> Supplied text:
----

Teva to pay over $4 billion to communities in pending nationwide opioid settlement

States, local communities, and Tribes will receive $3.7 billion for opioid epidemic recovery along with $1.2 billion worth of drugs used to treat overdoses

WASHINGTON, July 26, 2022 /PRNewswire/ — Today, the National Prescription Opiate Litigation Plaintiffs’ Executive Committee confirmed that they, alongside the working group of States’ Attorneys General, counsel for Native American Tribes and plaintiffs’ lawyers representing the States and local communities, have reached an agreement in principle with pharmaceutical manufacturer Teva on the primary financial terms of a nationwide opioid settlement. This agreement follows years of litigation naming Teva as a defendant responsible for fueling the opioid epidemic in America. 

As part of the agreement to resolve these claims, Teva will pay approximately $3.7 billion, which includes approximately $650,000,000 in funds earmarked for already settled cases along with more than $3 billion in additional abatement funds, evenly spread over 13 years plus relevant legal fees and costs over six years. In addition, there will be approximately $100,000,000 for Native American Tribes. Teva will also offer the option of $1.2 billion worth of its generic version of the drug Narcan (naloxone hydrochloride nasal spray used to reverse an opioid overdose) over 10 years or, in lieu of the product, an agreed upon cash equivalent.

Statement from National Prescription Opiate Litigation MDL Plaintiffs’ Executive Committee co-leads and negotiation team of: Jayne Conroy of Simmons Hanly Conroy; Paul T. Farrell Jr. of Farrell & Fuller Law LLC; Joe Rice of Motley Rice LLC; Russell Budd of Baron & Budd, P.C.; Elizabeth Cabraser of Lieff Cabraser Heimann & Bernstein, LLP; Paul Geller of Robbins Geller Rudman & Dowd LLP; Peter Mougey of Levin Papantonio Rafferty; Christopher Seeger of Seeger Weiss LLP; Hunter Shkolnik of Napoli Shkolnik PLLC; and Steven Skikos of Skikos, Crawford, Skikos & Joseph LLP:

“Today’s development is a direct result of the years of hard work by community leaders, first responders, and the MDL litigation teams who have dedicated their efforts to gathering the resources necessary to battle the opioid epidemic across the country for years ahead. This latest step will provide additional long overdue support to those on the frontline in thousands of communities who will strongly benefit from the influx of financial and medical resources as they continue their life-saving work. While this settlement will resolve claims against a defendant accused of fueling this epidemic in multiple state and federal trials across the country, the agreement can only go into effect with the support of states, subdivisions, and Native American Tribes. We encourage all these groups to sign onto this agreement to allow these resources to get into the hands of those who need them as fast as possible. While this agreement is a vital step, we also recognize that this alone will not put an end to the opioid epidemic. We will continue to work to hold companies up and down the opioid supply chain accountable.”

----

> Problem: Reproduce the passage of the Teva settlement text from "WASHINGTON, July 26, 2022" up to and including "epidemic in America.". The items that come next were drawn from a different source than the text.

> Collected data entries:
----

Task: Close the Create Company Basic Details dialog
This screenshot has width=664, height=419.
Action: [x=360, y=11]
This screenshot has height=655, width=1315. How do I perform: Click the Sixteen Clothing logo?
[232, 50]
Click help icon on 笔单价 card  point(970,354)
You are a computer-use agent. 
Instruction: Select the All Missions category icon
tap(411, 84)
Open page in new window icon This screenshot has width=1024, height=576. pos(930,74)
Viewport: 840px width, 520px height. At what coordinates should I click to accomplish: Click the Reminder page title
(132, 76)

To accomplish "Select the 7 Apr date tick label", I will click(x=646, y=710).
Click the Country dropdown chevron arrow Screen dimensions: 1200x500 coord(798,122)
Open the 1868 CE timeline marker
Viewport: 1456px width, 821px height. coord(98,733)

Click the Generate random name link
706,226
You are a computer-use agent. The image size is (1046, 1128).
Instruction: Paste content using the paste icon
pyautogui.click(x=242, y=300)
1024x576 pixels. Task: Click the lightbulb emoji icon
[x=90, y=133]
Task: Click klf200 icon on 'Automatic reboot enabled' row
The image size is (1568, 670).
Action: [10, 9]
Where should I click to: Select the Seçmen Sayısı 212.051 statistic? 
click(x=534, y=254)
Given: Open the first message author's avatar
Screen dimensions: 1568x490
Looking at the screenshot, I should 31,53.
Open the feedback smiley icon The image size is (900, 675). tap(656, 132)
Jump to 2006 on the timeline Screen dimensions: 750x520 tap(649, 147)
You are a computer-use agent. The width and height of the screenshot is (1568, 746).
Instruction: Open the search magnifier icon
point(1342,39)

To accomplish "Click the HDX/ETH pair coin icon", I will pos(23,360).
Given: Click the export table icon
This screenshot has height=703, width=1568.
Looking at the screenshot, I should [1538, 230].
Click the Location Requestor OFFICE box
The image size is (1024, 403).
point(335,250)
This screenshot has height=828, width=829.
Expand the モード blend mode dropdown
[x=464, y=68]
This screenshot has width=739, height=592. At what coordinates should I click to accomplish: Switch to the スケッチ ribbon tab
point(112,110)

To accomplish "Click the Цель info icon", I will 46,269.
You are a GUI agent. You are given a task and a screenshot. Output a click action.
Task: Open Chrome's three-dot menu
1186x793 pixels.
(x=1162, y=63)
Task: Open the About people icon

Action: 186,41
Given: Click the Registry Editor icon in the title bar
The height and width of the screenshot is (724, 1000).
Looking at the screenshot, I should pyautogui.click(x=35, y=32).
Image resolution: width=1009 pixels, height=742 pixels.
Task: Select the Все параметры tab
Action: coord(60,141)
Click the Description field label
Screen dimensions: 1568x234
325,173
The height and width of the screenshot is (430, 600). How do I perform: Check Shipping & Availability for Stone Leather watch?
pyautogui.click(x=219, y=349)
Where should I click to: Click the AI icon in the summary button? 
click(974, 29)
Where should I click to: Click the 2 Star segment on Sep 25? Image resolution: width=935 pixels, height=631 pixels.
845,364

----

> Reply to the exercise:
WASHINGTON, July 26, 2022 /PRNewswire/ — Today, the National Prescription Opiate Litigation Plaintiffs’ Executive Committee confirmed that they, alongside the working group of States’ Attorneys General, counsel for Native American Tribes and plaintiffs’ lawyers representing the States and local communities, have reached an agreement in principle with pharmaceutical manufacturer Teva on the primary financial terms of a nationwide opioid settlement. This agreement follows years of litigation naming Teva as a defendant responsible for fueling the opioid epidemic in America.